You will hear this every time “Please avoid as much fat as you can in your diet, they are not good for your health, makes you fat and gives you heart diseases”. This is just a myth. Fats are an essential part of our healthy diet and they aid in the development of good health. Not all fats are considered bad. One does not need to eliminate all the fat from his diet. They support so many functions in our bodies. We need them as some vitamins need fats to dissolve. They provide us with essential fatty acids, gives us energy and keeps our skin soft. But when choosing fats, one must know which one to choose healthy fats or unhealthy fats.
Types of Fats:
There are different types of fats. Some fats are produced by our own body, some of our found in plants and animals. They are described with their effects and type below:
Trans fat and Saturated fats are considered harmful. They both are solid at room temperature.
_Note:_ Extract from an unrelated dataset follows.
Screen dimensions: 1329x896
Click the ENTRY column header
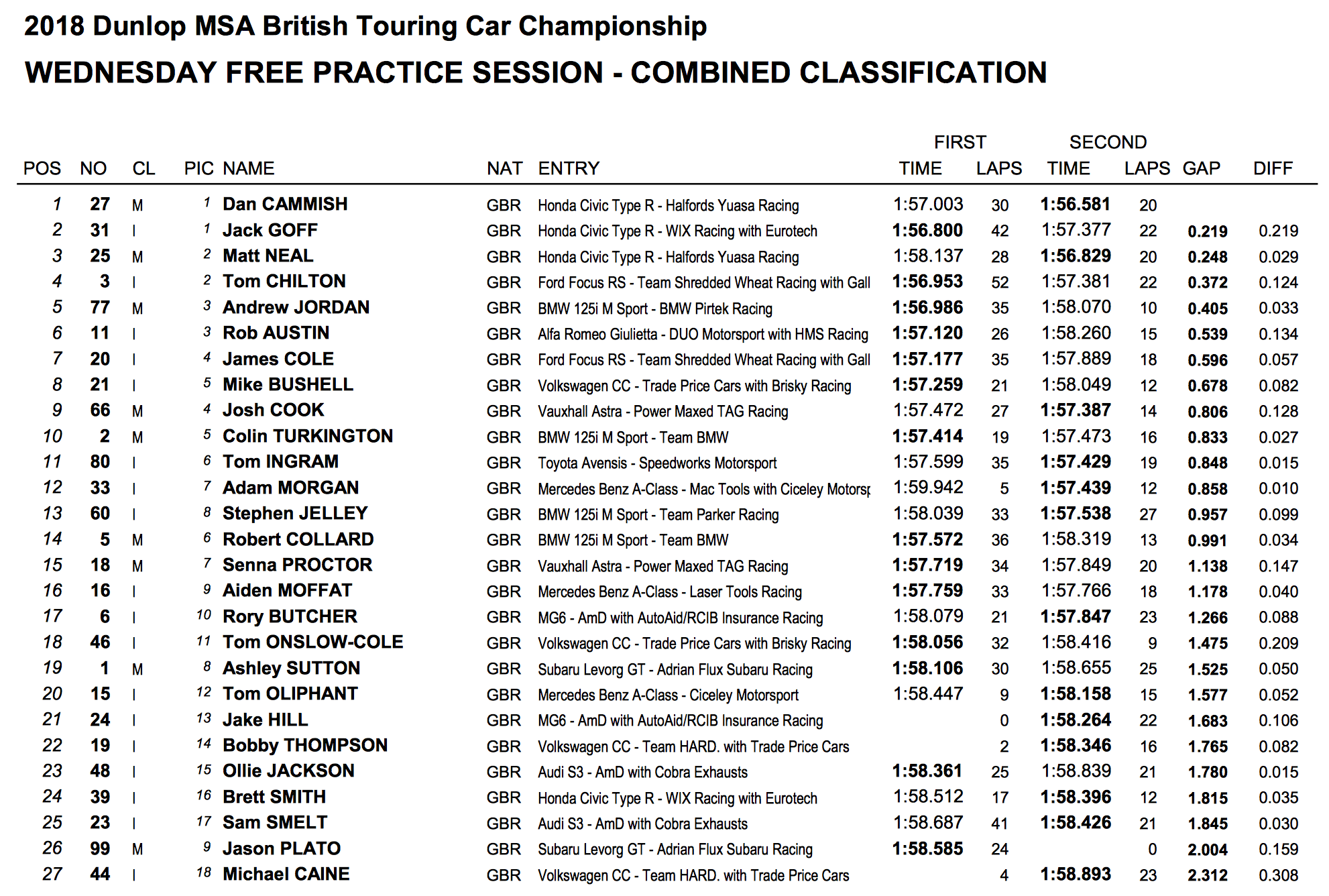point(569,168)
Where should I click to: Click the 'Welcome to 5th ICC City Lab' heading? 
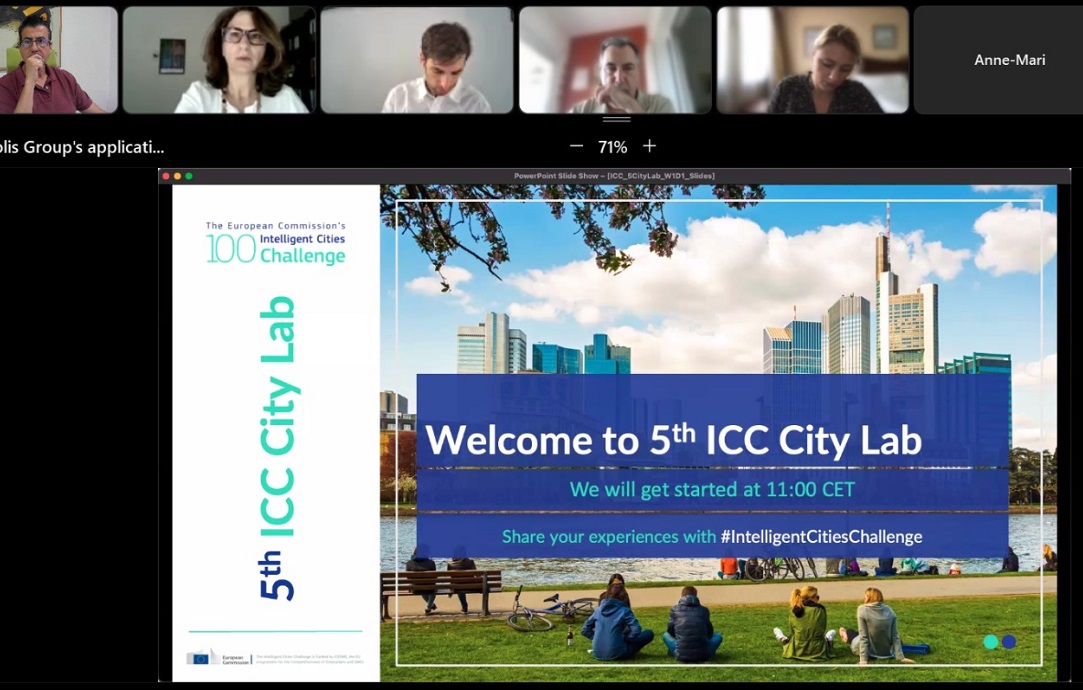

Trans fat occurs naturally in small amounts in some foods. But most of them are made from oils through a food processing method called partial hydrogenation. This can increase unhealthy cholesterol and they can also increase HDL cholesterol (High-density lipoprotein). They are not considered good for health and are found in beef, pork, margarine, and some other meat products.
The saturated fats are full of hydrogen atoms and do not have double chemical bonds in their structure. They are usually solids at the room temperature. They are found in different kind of foods. The sources are meat, some plant oil like coconut oil and palm kernel, cheese, milk and butter, some processed meats and from cookies, chips, and pastries. Saturated fats are not considered good fats and are recommended not to take more than 5 percent to 8 percent in our daily intake.
The unsaturated fats are not full of hydrogen atoms and have one or more double chemical bonds in their structure. They are usually liquids at the room temperature. They are considered healthy fats. They have further types:
Monounsaturated fats: They are mostly liquid at room temperature. These types of unsaturated fat consist of one double bond in their structure. Canola Oil and Olive oil are examples of monounsaturated fats.
Polyunsaturated fats: They are also liquid at room temperature. They consist of two or more double chemical bonds in their structure. This includes sunflower oil and corn oil.
It is recommended to take unsaturated fats over saturated fats.
Omega-3 fatty acids:
They are a type of polyunsaturated fats. This is found in some fish like Salmon, trout, tuna, and sardines. They can also be taken as supplements like Fish oils or Fish liver oils. Some plants are also a good source of omega 3-fatty acids. They are found in canola and soybean oils, nuts and walnuts and sunflower seeds. They reduce the risk of artery diseases.
Hence, one must choose healthy fats over harmful fats to avoid health issues. One must not completely remove harmful fat from his diet. It is also very harmful. Just take everything in the appropriate amount.